SHORT PROBLEM -> Copy out everything from the line containing "Given: Open the wishlist heart icon" down to the line containing "Looking at the", both included, without changing a character.

-------- DATA FOR THIS TASK --------

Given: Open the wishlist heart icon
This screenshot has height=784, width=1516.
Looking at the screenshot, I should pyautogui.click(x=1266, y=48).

--------
-------- DATA FOR THIS TASK --------

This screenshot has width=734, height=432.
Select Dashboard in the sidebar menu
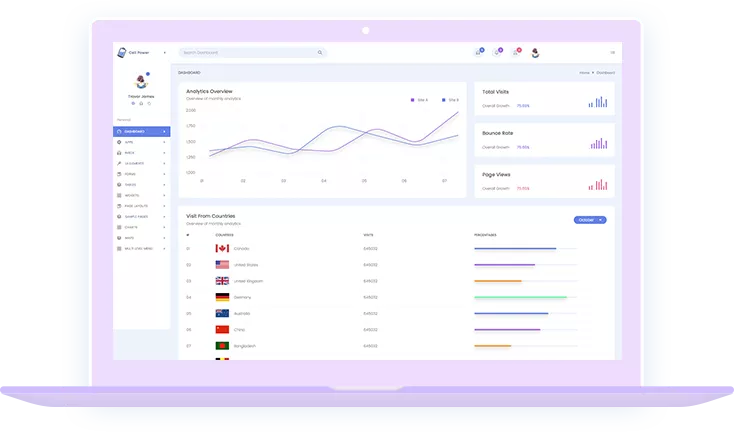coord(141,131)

--------
-------- DATA FOR THIS TASK --------

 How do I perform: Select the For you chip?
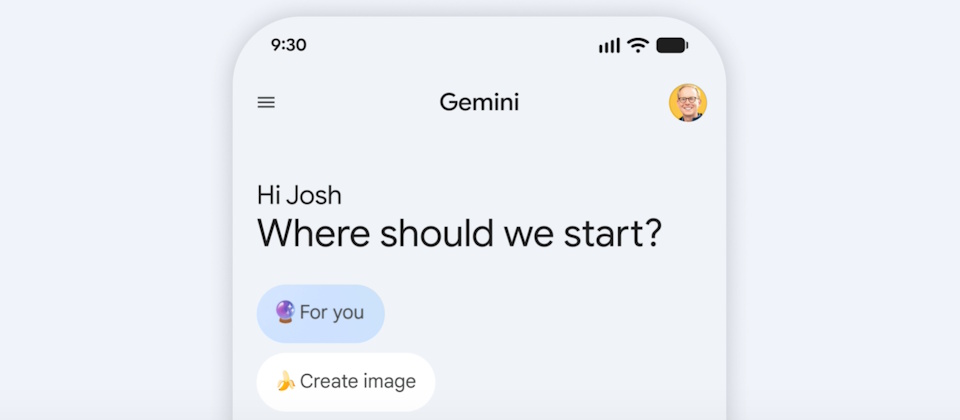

--------

EXERCISE SOLUTION ->
Given: Open the wishlist heart icon
This screenshot has height=784, width=1516.
Looking at the screenshot, I should pyautogui.click(x=1266, y=48).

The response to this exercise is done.